Middleware Handlers

Introduction

Light-4J is a Java API framework based on undertow http core which supports request and response manipulations in HttpServerExchange. Unlike servlet filter, it is very easy to add middleware handlers in the request and response chain to address all the cross-cutting concerns.

There are two types of middleware handlers: technical and contextual. All the middleware handlers provided by light-4j are technical as we don’t care about each individual service but apply the handlers blindly. For example, we have body parse that parse the body into either List or Map if content-type is application/json. We cannot parse the body into a POJO as we have no knowledge about which POJO class to use. In order to parse it into POJO you can implement your business logic with multiple handlers, one parse the request body into POJO and attached to the exchange and the next handler does the real business logic. You can also inject other handlers to do fine-grained authorization and request and response filtering and transformation,

It contains the following components:

  • audit logs most important info about request and response into audit.log in JSON format with config file that controls which fields to be logged.
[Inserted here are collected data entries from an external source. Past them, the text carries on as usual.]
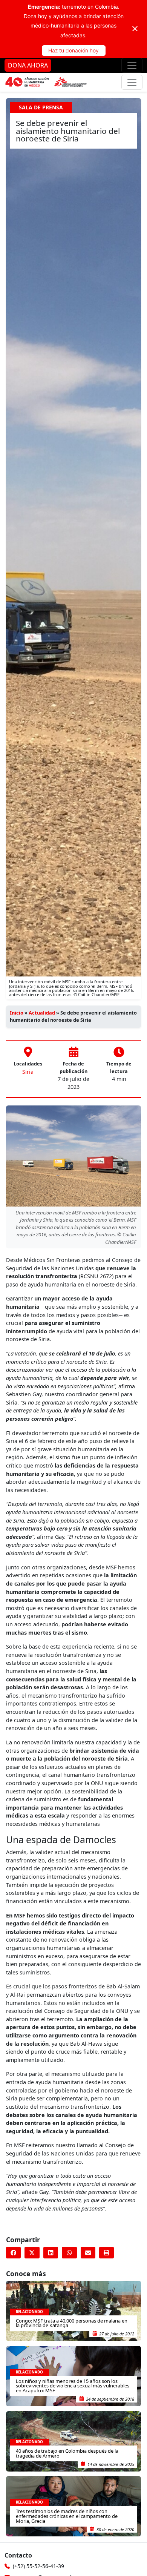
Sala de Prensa (41, 107)
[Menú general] (131, 82)
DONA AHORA (28, 65)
  • body is a body parser middleware that is responsible for parsing the content of the request based on Content-Type in the request header.
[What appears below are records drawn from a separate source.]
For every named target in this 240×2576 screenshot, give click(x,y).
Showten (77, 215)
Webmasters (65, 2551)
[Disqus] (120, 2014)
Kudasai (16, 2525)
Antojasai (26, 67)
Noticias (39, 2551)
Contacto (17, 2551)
  • exception is a generic exception handler that handles runtime exception, ApiException and other checked exception if they are not handled properly in the handler chain.

  • metrics is a module that collects API runtime info based on clientId and API name. The metrics info is sent to InfluxDB and accessible from Grafana Dashboard.

  • sanitizer is a middleware that address cross site scripting concerns. It encodes header and body based on configuration.

  • correlation generates a UUID in the first API/service and pass it to all other APIs/services in the call tree for tracking purpose.

  • traceability is an id passed in from client and will be unique with an application context. The id will be passed into the backend and return to the consumer for transaction tracing.

  • cors is a module handles Cross-Origin Resource Sharing (CORS) pre-flight OPTIONS to support single page applications from another domain to access APIs/services.

  • dump is a full request/response log handler to dump everything regarding to request and response into log file for developers.

  • limit is a rate limiting handler to limit number of concurrent requests on the server. Once the limit is reached, subsequent requests will be queued for later execution. The size of the queue is configurable.